Advertising is probably the busiest line. Work is rushing to work, but I dare not make any mistakes. Once, I was already lying on the bed and preparing to go to bed. Suddenly I remembered that there was another customer’s message that seemed to have not been answered. I was so scared that I sat up suddenly, found my phone, and responded quickly and securely before feeling relieved. It was already around 3 in the morning.
Others may be able to feel my cautiousness when sitting at my desk. The corner of the desk was covered with post-it notes. It was a sentence I wrote to remind myself when I was too busy to record it. In order not to miss any message, I began to write down the things to be completed in the day on the background of the computer desktop and take a look at the document switching to eliminate the probability of missing as much as possible.
The reason for fighting so hard is that I don’t want people to look down upon it. In the workplace, when you become a mother, the leader will think that this employee should devote his energy to taking care of the family and start to care about the “cost-effectiveness” of hiring you. This is how unfair treatment happens. This is what my former boss taught me before I quit my job to become a full-time mother.
At that time, I was 30 years old and worked for a foreign advertising company for five years. Since the company’s establishment, I have carried out most of the company’s business with my boss. I am a veteran of the company. It is natural for me to consider the interests of the company. Therefore, when I gave birth to the first child, I insisted on working until the 38th week of pregnancy.
Maybe I shouldn’t take it lightly; I think this is enough. After four months of maternity leave and returning to the company, I had disappeared from the original promotion list. I was very angry and immediately went to the boss to argue. The boss told me to be a mother at ease, saying it would be my turn next time.
Angrily, I sent a resignation email. After that, the leader of another department suggested that I work in her team first. She is a strong woman and a mother. I know she is a good person, and the same woman understands me better. So I accepted her retention and changed the team. I insisted on it for a year and still couldn’t get a fair number of promotion places, so I still left.
I submitted my resume, I moved to a new company, the position was one level higher than the previous one, and my salary increased by 20%. But just a week before I started, I found out that I was pregnant again.
With these experiences, I shouldn’t leave the workplace lightly. But bad luck, I had a baby just before I joined the new company. I feel embarrassed, and I reported the situation with the human resources experience of the new company. The other party also suggested that I wait for childbirth at home first, so I left the workplace.
After these two experiences, I returned to the workplace again. At this age, with two babies, it will be difficult to find a job again after being fired.
In this mood, I am as sensitive as a frightened bird.

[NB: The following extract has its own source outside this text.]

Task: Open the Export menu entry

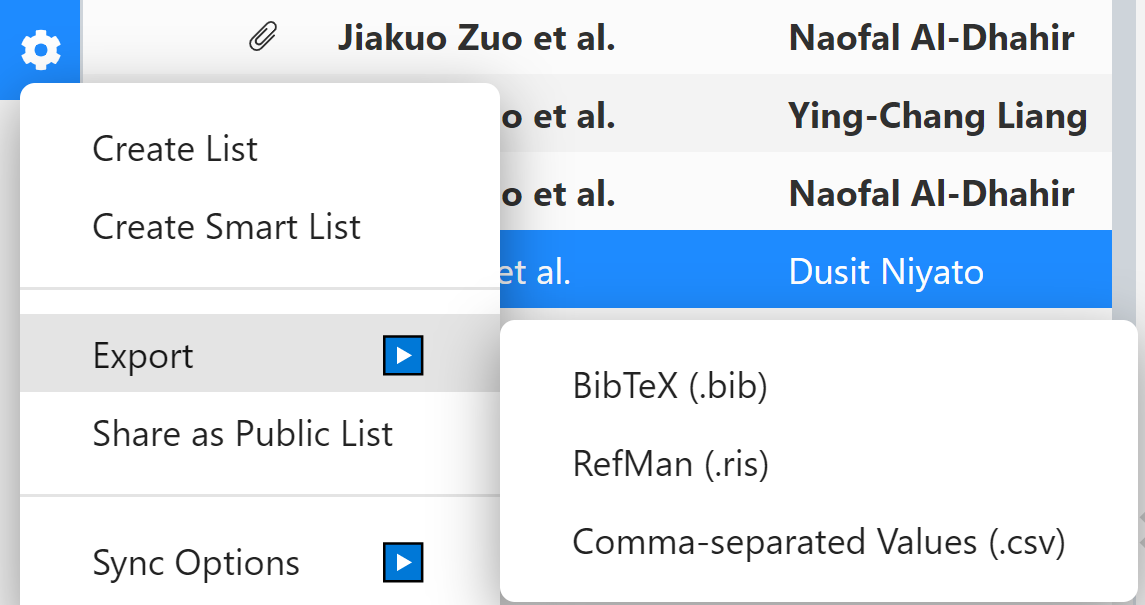Action: (143, 356)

The girls in the team are all 90s and 95s, they are not willing to work overtime, but I am willing because I know that I do not have an advantage in age, I can only work harder, and I am unwilling to expose my vulnerability in the workplace.
A very serious middle-aged man is my leader. Once, I encountered a technical term that I didn’t understand and asked him casually. He said coldly: “How can you ask such a question?” His tone and eyes made me shudder. Afterward, I didn’t dare to ask anyone else when I encountered anything I didn’t understand and thought about solving it myself.
Abby Hao is the Head of Marketing for WellPCB in China. You can find her on LinkedIn here.